List(s) of Random Things
About a week ago I was exploring other random blogs when I came across the 7 Things This Week [#172] post by Jarrod Blundy. What caught my eye was the number on the title: Jarrod has been persistently listing seven things each week for more than three years already! In this day and age of single-click fire-and-forget retweets I find it admirable that someone can resist that urge to share the links immediately and do instead a little bit of curating, even adding a sentence or two of their own justifying why a particular link is interesting.
It surprised me too that literally just a random collection of links had this effect on me, so I dug deeper using Gemini’s new Deep Research feature. (And this time I mean that Google AI, not the Gemini protocol.) I must say Gemini is impressive: it formed a research plan according to my ramblings, then went away and crunched the internet for maybe ten minutes or so, and eventually returned with a convincing full report of the history of “lists of things” in print and online media.
I’m not going to bore you with all the details, but I learned, for example, that the Time magazine started a Potpourri column of random things already in 1923. For the online world, an early example of something similar is Dave Winer’s DaveNet newsletter that started in 1994. I looked it up and found the DaveNet archive – and oh boy isn’t it a treasure trove if you’re interested in the early world wide web! Dave covered, for example, the browser wars that I also recently referred to, and the rise of the new and exciting programming language called Java. Dave wrote his newsletter for ten years and posted between one and a dozed emails each month, so check it out!
As for myself, I won’t dare to commit to posting a regular list of things, but I’ll keep the concept in mind and start now with a very short list.
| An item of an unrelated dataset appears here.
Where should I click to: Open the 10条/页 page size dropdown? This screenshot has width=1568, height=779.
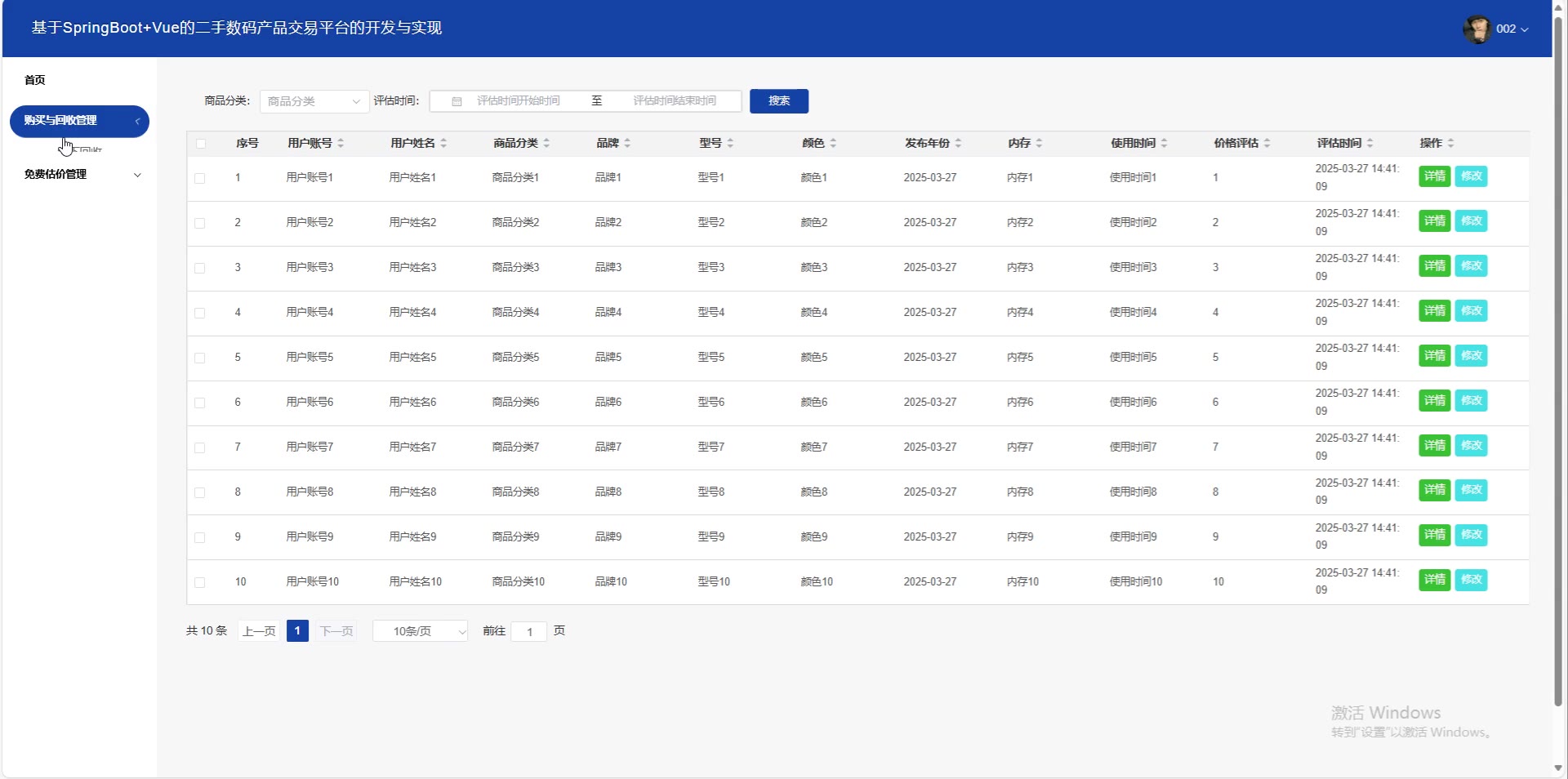(420, 631)
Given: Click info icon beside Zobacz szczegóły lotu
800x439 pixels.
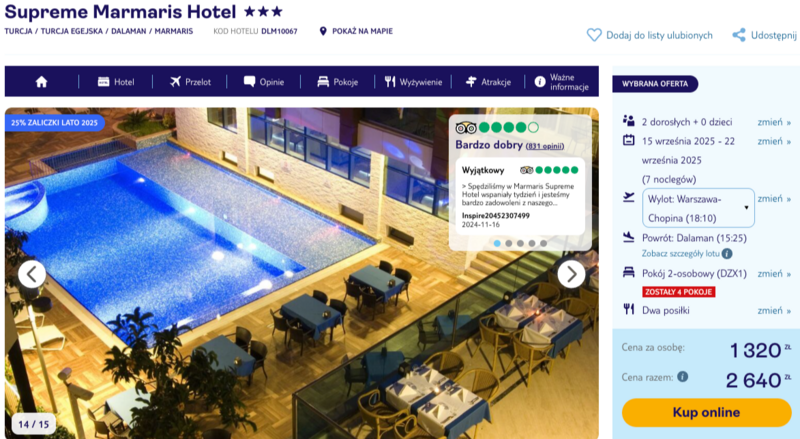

Specifically, it’s a shout out to a couple of my favorite YouTubers and their most recent work.
Random Things Sunday
- Mark Rober, known for glitter bombs and squirrel obstacle courses, snuck a LIDAR system into a Disneyland rollercoaster to map it out, and then tested Tesla’s camera based driving aids against another car equipped with a LIDAR.
- Shawn from the Stuff Made Here channel had a rare failed project, trying to make a helicopter powered by a flywheel.